Peru is to construct a controversial new airfield and military base for anti-narcotics operations in the drug trade heartland, the VRAE, in what the authorities say is a response to the rising influence of the Shining Path guerrillas.
The new 476-hectare base will be located in the Pichari district in La Convencion province on the eastern edge of the Apurimac and Ene River Valley, known by its initials in Spanish as the VRAE.
According to a Ministry of Defense report cited in La Republica, the objective of the proposed base is "the improvement of logistical operations ... in the face of the increase in terrorist activity in the CE-VRAE (VRAE Special Command)."
The VRAE is the site of an estimated third of Peru's drug crops and home to the biggest remaining faction of Maoist guerrilla group the Shining Path, which is deeply involved in the drug trade and uses the region to mount attacks against security forces. The guerrilla group is reported to be increasingly shifting its operations east, further into La Convencion.

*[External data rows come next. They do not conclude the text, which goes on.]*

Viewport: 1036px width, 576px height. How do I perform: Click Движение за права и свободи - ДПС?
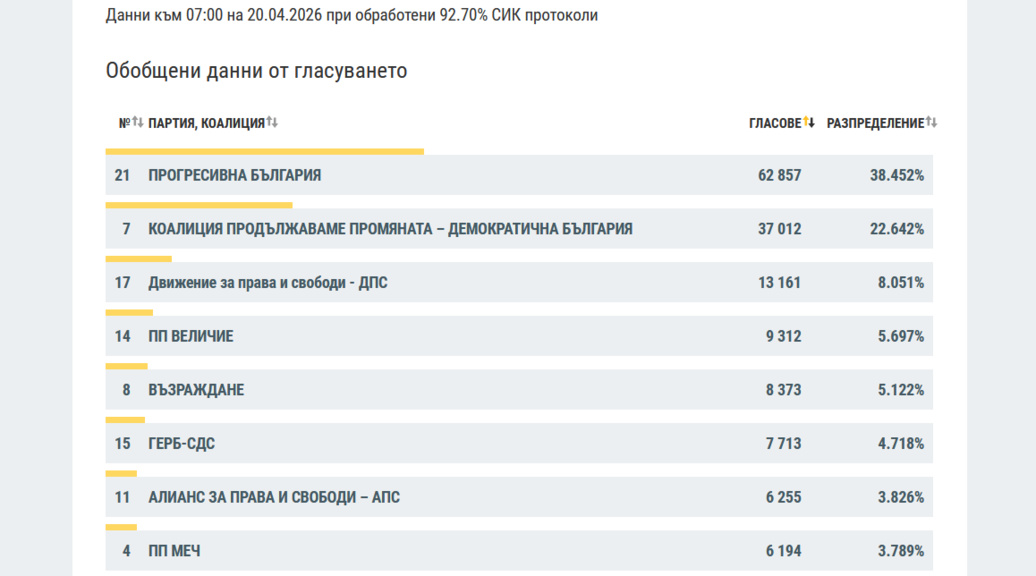pyautogui.click(x=267, y=283)
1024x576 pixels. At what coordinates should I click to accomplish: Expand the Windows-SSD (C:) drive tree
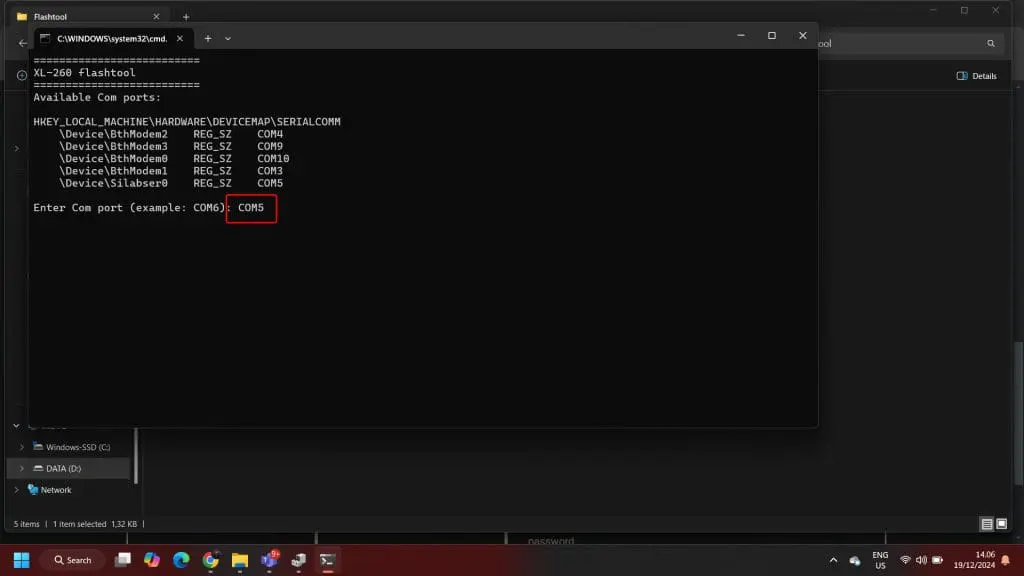[x=22, y=447]
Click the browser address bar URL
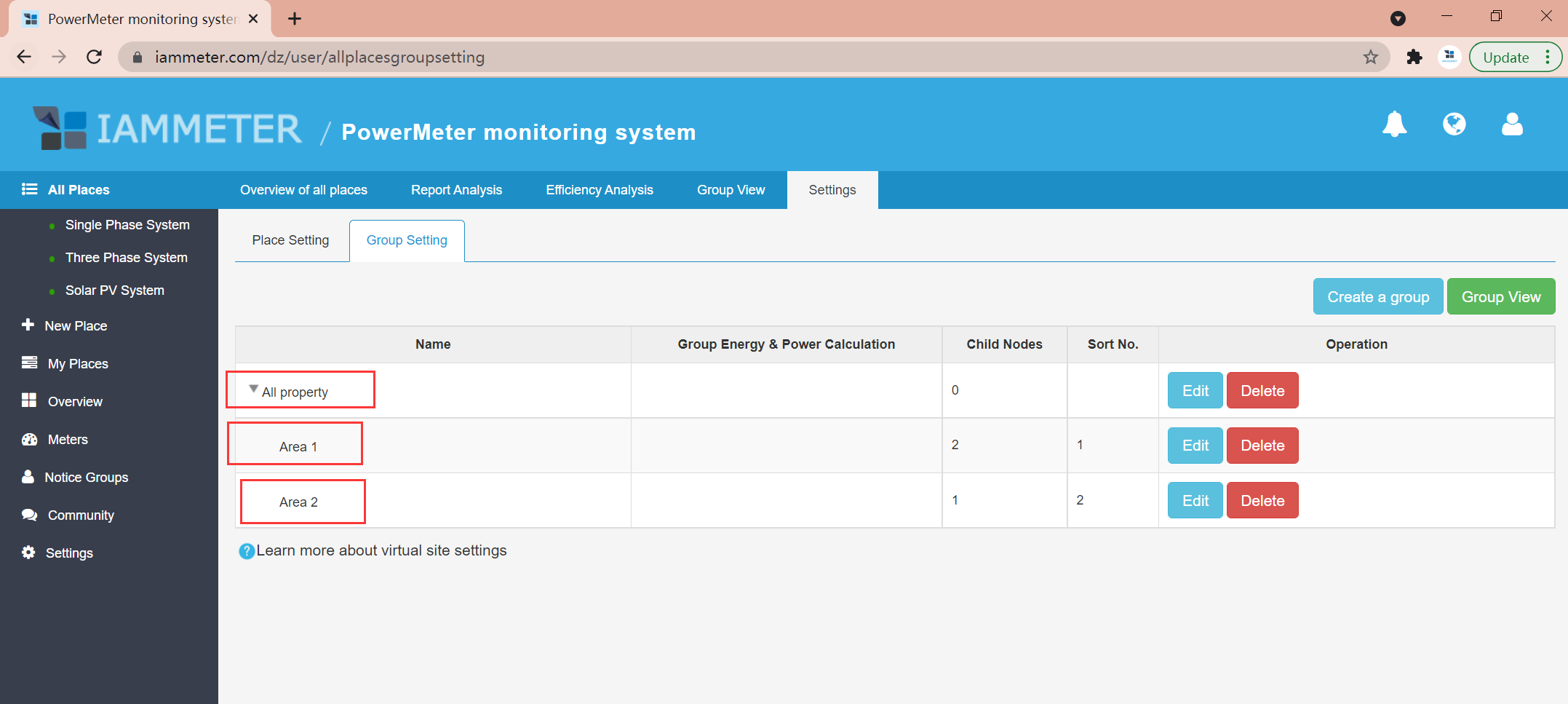The width and height of the screenshot is (1568, 704). tap(319, 57)
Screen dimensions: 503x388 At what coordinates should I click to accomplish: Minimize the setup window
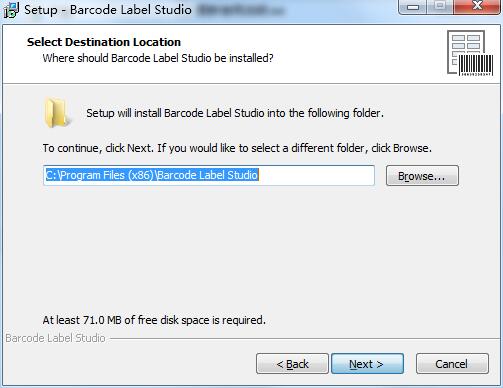413,7
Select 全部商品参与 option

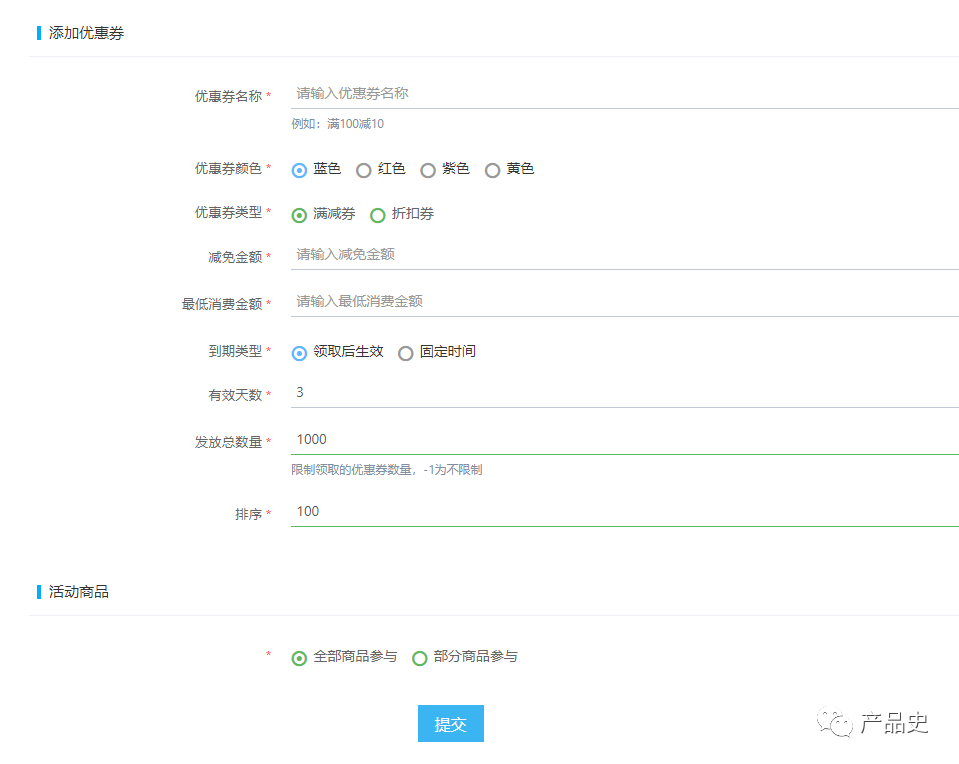[x=299, y=658]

Plans for the base were developed with the support of US military aid advisers, the report said, although no mention was made of whether the United States is offering financial support.
The project is facing fierce opposition from the local authorities, non-governmental organizations and the 100 families whose land will be expropriated.
"In these lands we grow cacao and other legal products," said local Councilor Nery Cuadros. "There is no coca, we reject terrorism and drug trafficking."
Locals claim they have been misled about the plans, saying the idea was sold to them in 2011 as a civilian airbase, which would help them export produce and increase tourism.
InSight Crime Analysis
The difficulties in operating in the remote mountains and jungles of the VRAE have contributed to rising coca cultivation and the resurgence of the Shining Path -- although the group remains a shadow of its former self -- and a new US-backed military base would certainly help tackle these logistical constraints.
However, as InSight Crime has noted previously, isolation, under-development and poverty in the VRAE have left many residents with little option but to turn to coca cultivation, feeding support for the guerrillas, who capitalize on residents' sense of being abandoned by the state.
Operating within this environment, the Peruvian authorities need to address local concerns, otherwise they leave open the possibility that gains from the improved security infrastructure may be undermined by the further alienation of the local population.